Your job is to return every line of the listing holding the string "computer".

--------------------

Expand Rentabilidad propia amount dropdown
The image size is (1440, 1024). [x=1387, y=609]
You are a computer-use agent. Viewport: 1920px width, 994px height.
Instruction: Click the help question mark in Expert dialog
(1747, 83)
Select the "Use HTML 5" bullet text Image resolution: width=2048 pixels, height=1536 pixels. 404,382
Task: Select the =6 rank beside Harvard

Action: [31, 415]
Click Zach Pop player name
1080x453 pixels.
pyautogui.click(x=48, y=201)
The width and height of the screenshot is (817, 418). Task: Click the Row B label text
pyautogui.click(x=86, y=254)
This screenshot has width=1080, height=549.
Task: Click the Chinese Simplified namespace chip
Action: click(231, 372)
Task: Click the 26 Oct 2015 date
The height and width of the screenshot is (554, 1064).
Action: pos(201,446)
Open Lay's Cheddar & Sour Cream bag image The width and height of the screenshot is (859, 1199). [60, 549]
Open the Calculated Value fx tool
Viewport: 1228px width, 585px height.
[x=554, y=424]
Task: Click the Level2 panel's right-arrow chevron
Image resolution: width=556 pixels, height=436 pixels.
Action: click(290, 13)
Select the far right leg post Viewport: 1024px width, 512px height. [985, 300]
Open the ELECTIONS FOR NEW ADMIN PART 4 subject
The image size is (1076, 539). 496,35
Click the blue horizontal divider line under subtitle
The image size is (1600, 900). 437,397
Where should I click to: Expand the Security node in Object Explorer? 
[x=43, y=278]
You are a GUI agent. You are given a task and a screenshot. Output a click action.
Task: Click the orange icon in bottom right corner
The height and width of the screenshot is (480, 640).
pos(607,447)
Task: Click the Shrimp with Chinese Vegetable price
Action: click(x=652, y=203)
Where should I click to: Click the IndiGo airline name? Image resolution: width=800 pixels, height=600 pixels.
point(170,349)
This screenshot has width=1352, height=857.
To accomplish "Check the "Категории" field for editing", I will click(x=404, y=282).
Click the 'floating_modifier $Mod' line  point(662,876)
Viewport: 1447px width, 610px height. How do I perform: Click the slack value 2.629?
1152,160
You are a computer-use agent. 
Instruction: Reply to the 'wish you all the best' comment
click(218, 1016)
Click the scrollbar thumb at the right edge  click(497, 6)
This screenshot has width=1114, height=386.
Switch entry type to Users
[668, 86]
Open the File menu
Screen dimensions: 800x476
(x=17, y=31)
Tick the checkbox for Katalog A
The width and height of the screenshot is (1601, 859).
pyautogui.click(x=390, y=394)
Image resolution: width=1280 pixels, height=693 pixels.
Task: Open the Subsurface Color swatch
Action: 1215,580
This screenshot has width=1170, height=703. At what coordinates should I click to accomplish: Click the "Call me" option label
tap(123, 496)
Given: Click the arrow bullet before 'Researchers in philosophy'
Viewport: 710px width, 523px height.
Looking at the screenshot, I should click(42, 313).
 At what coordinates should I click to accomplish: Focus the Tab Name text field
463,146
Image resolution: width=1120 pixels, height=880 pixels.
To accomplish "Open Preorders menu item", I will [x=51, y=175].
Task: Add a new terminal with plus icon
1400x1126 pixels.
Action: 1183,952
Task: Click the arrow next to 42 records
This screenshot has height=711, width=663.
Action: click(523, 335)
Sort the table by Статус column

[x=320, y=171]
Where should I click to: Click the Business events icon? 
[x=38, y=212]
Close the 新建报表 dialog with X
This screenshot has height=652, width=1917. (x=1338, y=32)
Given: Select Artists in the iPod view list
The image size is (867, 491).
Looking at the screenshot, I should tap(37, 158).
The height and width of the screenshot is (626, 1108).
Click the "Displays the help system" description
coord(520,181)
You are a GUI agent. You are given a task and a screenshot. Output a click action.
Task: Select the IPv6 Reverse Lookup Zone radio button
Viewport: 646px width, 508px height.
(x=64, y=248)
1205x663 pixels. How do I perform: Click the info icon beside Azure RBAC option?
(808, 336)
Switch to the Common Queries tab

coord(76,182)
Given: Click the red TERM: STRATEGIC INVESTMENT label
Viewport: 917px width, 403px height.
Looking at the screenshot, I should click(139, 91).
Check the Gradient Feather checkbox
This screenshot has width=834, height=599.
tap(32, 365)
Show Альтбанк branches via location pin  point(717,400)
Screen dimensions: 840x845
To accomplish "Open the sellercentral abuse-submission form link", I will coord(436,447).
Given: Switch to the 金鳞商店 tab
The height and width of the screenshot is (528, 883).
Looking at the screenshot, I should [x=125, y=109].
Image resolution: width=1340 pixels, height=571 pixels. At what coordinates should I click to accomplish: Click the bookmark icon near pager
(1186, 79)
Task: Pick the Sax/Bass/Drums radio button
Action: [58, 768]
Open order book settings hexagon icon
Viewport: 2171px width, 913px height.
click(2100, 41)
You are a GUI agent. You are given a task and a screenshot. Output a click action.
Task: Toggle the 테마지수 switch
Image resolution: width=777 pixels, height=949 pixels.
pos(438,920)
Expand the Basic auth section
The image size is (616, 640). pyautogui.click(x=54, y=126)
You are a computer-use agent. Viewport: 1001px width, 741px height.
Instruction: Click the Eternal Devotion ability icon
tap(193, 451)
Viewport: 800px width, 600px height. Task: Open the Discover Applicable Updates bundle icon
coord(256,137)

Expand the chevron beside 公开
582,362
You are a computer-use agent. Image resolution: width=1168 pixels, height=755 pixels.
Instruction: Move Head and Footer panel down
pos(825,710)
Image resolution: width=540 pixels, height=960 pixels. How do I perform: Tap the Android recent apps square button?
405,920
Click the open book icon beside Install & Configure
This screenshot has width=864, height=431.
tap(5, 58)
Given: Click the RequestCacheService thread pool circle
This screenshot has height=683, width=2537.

--------------------

- OUTPUT FOR THIS TASK:
You are a computer-use agent. Viewport: 1920px width, 994px height.
You are a computer-use agent. 
You are a computer-use agent. Viewport: 1001px width, 741px height.
You are a computer-use agent. Image resolution: width=1168 pixels, height=755 pixels.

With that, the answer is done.